And Arizona Public Service Co. (APS) has contracted with Abengoa Solar to build a 280-megawatt solar thermal power plant—dubbed Solana or "sunny place"—70 miles (110 kilometers) southwest of Phoenix on nearly 2,000 acres (800 hectares) of land.

I'm sure there aren't any 5 legged tree Newts or anything already living there. Yeah, the enviro's won't mind.

Pofarmer

And, what happens when you have all these superheated tubes of stuff running around----and it rains?

Charlie (Colorado)

And, what happens when you have all these superheated tubes of stuff running around----and it rains?

Steam.

David Pecchia

"But it doesn't add much to the cost of the resulting electricity because it allows the turbines to be generating for longer periods and those costs can be spread out over more hours of electricity production."

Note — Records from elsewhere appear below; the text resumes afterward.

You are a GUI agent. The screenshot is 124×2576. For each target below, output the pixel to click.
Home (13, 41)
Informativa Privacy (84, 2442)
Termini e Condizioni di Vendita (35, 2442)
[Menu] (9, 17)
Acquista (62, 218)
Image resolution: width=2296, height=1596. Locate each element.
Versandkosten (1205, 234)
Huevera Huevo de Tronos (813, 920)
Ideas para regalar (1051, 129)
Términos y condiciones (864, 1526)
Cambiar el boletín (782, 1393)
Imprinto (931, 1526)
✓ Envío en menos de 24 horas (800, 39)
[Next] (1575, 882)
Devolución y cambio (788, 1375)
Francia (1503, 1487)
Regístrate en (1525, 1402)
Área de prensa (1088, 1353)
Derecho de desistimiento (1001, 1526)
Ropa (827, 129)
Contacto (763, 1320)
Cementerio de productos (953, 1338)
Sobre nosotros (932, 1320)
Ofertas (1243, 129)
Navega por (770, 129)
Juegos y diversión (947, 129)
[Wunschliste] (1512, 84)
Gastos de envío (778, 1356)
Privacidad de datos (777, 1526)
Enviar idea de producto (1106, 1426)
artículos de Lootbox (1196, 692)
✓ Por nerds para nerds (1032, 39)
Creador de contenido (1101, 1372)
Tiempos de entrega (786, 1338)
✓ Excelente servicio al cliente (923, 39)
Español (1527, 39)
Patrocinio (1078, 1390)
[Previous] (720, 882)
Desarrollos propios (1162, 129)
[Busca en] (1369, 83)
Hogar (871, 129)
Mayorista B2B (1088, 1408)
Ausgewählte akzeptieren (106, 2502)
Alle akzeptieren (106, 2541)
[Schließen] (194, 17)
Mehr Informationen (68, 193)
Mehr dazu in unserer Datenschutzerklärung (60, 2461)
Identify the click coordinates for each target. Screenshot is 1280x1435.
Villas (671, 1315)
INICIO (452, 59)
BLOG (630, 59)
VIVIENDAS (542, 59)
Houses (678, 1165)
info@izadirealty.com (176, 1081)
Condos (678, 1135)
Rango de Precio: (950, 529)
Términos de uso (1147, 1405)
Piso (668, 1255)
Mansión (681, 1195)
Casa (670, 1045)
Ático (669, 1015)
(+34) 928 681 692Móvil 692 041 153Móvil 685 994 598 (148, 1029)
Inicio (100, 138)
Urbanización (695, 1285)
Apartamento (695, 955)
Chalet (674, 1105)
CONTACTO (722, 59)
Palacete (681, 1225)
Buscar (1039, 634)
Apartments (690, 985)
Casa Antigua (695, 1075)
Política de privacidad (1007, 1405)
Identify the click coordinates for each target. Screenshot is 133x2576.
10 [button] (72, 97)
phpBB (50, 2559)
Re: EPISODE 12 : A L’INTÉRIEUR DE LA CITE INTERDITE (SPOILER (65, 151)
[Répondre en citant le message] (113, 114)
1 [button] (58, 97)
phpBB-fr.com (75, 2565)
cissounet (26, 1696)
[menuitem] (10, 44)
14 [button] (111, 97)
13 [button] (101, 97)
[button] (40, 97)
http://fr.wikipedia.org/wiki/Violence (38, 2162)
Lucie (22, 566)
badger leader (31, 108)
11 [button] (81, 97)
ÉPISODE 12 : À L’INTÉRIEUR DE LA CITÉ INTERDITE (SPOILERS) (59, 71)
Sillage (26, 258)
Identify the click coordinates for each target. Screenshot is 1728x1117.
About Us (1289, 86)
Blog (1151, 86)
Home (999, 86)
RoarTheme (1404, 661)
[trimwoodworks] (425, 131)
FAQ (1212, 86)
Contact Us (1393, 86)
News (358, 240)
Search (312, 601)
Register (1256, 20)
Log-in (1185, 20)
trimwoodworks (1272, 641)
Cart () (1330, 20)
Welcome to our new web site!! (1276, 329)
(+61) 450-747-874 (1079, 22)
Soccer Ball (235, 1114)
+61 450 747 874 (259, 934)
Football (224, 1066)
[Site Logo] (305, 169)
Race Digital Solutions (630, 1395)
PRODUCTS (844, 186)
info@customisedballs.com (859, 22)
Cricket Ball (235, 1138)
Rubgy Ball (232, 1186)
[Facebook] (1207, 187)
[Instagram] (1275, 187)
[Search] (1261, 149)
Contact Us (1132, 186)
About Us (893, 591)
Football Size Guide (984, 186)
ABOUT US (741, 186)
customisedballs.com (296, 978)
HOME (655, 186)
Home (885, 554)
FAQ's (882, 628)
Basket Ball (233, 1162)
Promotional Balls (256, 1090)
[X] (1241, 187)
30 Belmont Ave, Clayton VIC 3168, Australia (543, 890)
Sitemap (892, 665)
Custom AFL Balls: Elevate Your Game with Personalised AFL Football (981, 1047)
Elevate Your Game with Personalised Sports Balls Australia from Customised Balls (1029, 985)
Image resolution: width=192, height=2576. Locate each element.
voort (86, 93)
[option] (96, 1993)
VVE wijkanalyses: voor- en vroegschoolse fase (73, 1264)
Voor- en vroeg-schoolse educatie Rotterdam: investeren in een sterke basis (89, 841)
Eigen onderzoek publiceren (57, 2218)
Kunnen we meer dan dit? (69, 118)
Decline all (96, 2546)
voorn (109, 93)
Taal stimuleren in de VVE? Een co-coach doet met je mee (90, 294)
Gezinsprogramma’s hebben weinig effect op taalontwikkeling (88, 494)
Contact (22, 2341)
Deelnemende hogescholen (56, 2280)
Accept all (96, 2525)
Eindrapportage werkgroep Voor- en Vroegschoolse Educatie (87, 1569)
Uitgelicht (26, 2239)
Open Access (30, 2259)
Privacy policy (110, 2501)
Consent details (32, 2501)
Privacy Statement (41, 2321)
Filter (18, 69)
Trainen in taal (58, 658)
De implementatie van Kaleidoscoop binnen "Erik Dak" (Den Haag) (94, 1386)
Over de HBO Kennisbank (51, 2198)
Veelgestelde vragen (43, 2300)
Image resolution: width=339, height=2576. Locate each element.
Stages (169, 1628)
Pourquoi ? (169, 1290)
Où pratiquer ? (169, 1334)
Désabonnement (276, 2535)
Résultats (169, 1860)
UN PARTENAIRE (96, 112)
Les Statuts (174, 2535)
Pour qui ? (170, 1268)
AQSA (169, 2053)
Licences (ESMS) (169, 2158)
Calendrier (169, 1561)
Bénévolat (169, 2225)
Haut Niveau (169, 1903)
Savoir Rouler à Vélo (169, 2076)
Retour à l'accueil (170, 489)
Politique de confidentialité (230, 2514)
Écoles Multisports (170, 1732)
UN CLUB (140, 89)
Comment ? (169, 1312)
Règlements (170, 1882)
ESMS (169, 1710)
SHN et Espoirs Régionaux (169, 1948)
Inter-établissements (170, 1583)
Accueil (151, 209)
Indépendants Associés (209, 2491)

This is because the capital cost of the storage system allows for a smaller, less expensive turbine. The savings doesn't come from running the thing more hours, though you have to do this too. I would think that engineers would want to take into account this as well as what the hourly demand curve looks like. A properly designed storage system could allow 24/7 production but what is the real need for juice at say, 3:00AM?

MikeS

Makes sense to add night time capability if you have a shortage of it. I like this configuration

I could imagine these installed where we presently have transmission lines.

I like photovoltaics but they are virtually all manufactured out of the country.

That said I don't believe any plan that excludes nuclear, will satisfy our future needs.

Pofarmer

I especially liked the part about how this will be cost competitive if they tax the crap out of all the alternatives.

Ha, Charlie, yes, I know, steam. Was thiking there would be a rather large, unplanned energy transfer there. However, I guess these things are in the desert so-----

jwest

It frightens me every time TM writes about “alternative power” like it actually works.

If you would like a great thought exercise, think of how the country would be changed if we built 800 identical nuke plants as a stimulus project. Imagine the growth and prosperity that would flow from practically free unlimited power.

Pofarmer


A properly designed storage system could allow 24/7 production but what is the real need for juice at say, 3:00AM?

HOLY COW!!!! That sounds just like a coal or nuclear baseload system, with NG peaking for backup, but at TWO OR THREE TIMES THE COST. BRILLIANT.

Pofarmer

think of how the country would be changed if we built 800 identical nuke plants as a stimulus project

As long as it's all built with minority labor, you might as well pitch it to somebody.

Old Lurker

"Ha, Charlie, yes, I know, steam."

But, but...water vapor is the #1 greenhouse gas, Kim taught us.

Charlie (Colorado)

Po, it wouldn't be all that large. Molten table salt has roughly the same heat capacity of water, and has to be above 800°C to melt. You can pretty well be certain that the plumbing would be insulated, since you only want to lose heat at the boiler anyway, but even if it weren't, you'd have to boil something like a gallon of water to coola tablespoon of salt from 900° to 800°.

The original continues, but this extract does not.